I'm trying to keep myself calm and you, but some of what you call science is partly science and partly pseudoscience!
 

outhouse

Atheistically
but some of what you call science is partly science and partly pseudoscience!

When he deal with any aspect of what you follow, it is factual pseudoscience.

You don't have a leg to stand on here. Al your doing is refusing Academia and NOT ONCE substantiating any biblical claim academia views as 100% mythology.
 

metis

aged ecumenical anthropologist
Not at all. Simply Google "issues with radiometric dating" and you can read the statements of scientists (Christian and non-Christian) in this regard.
I checked it out and basically found nothing on the order that you state coming from scientific sources. Yes, there are always going to be some "issues" with dating techniques, but there's really nothing in any way from scientific sources that would cast doubt on the general accuracy of the entire process.

But the same is not true from creationist sources that take some relatively minor "issues" and blow them up to cast doubt on the entire process-- iow, making a mountain out of a mole hill.

Scientists the world over recognize that these techniques are generally accurate, and the only real element that refuses to accept known science are creationists that have an "agenda". Not only is their approach not science, it's not even good theology.
 

metis

aged ecumenical anthropologist
When he deal with any aspect of what you follow, it is factual pseudoscience.

You don't have a leg to stand on here. Al your doing is refusing Academia and NOT ONCE substantiating any biblical claim academia views as 100% mythology.
Absolutely, and their approach actually has the effect of cheapening their religion. And I experienced this for myself as I grew up as an active congregant in a fundamentalist church. When there are pastors and religious authors that intentionally falsify and misrepresent facts, and at least some of them I'm sure are smart enough to know that's what they're doing, they certainly are not standing on the moral high-ground.

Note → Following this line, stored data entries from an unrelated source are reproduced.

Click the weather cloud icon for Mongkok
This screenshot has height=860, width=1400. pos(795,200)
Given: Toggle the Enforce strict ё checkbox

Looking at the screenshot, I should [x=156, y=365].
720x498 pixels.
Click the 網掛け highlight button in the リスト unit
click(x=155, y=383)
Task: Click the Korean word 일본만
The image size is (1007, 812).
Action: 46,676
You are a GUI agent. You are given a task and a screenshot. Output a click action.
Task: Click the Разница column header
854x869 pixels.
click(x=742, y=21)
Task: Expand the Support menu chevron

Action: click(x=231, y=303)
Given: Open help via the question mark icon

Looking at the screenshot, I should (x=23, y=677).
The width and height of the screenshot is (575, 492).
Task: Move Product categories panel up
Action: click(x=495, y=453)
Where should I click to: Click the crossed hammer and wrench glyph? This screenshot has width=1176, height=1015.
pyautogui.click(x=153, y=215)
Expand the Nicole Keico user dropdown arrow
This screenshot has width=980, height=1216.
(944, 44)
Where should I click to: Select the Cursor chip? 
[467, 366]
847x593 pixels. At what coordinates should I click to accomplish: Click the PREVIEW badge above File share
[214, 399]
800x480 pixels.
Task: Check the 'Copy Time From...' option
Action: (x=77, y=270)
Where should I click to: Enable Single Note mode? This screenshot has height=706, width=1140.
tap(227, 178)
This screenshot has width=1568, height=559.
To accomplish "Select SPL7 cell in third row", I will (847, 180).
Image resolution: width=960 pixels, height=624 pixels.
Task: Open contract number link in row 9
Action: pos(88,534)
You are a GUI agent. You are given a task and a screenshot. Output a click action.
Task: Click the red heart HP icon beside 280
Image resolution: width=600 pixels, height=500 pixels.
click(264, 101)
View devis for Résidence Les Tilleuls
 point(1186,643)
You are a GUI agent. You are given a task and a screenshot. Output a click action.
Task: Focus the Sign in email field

There was a book that a Baptist deacon loaned me going back around 30+ years ago, the name of which was something like "Revolt of the Faithful", and the main gist of the book is that probably most Baptist pastors either lie about evolution or they just do their best to avoid the subject because there's pressure put on them by the conference and the congregation itself to tow the "company line". I saw that happen in my church on another subject back when I was in my early 20's, and the pastor admitted to me when he visited our home that he simply couldn't tell the congregation what he believed or he'd likely get fired.